What the task requires
Which lines of the records contain the string "Open", matching case? List each of those lines in full.

Data for this exercise
# # # # #

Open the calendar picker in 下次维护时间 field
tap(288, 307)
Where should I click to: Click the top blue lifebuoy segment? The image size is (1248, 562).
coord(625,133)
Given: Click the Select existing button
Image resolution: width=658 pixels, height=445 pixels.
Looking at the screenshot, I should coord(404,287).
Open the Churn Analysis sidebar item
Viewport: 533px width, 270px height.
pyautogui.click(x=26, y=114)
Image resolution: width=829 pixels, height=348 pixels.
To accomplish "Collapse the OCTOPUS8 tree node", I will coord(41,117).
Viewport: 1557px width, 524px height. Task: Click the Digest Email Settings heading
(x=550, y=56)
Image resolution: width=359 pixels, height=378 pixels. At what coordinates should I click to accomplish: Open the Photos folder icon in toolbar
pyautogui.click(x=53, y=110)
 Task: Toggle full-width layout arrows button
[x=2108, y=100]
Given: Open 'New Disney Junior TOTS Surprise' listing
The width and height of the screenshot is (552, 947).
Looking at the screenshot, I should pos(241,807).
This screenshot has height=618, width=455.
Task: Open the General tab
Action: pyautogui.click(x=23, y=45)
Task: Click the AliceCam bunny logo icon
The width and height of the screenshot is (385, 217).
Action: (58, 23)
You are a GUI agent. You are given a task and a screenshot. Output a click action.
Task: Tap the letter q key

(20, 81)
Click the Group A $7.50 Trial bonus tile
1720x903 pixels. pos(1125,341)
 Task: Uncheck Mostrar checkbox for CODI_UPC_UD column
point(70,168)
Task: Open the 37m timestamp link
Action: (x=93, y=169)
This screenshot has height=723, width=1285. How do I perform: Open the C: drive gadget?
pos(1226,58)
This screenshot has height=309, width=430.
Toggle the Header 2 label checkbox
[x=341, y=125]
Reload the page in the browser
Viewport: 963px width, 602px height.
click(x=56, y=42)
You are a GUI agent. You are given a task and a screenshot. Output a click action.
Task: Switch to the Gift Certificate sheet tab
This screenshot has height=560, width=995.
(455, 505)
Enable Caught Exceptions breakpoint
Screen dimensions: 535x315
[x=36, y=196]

# # # # #

The solution
Open the calendar picker in 下次维护时间 field
Open the Churn Analysis sidebar item
Image resolution: width=359 pixels, height=378 pixels. At what coordinates should I click to accomplish: Open the Photos folder icon in toolbar
Given: Open 'New Disney Junior TOTS Surprise' listing
Task: Open the General tab
Task: Open the 37m timestamp link
This screenshot has height=723, width=1285. How do I perform: Open the C: drive gadget?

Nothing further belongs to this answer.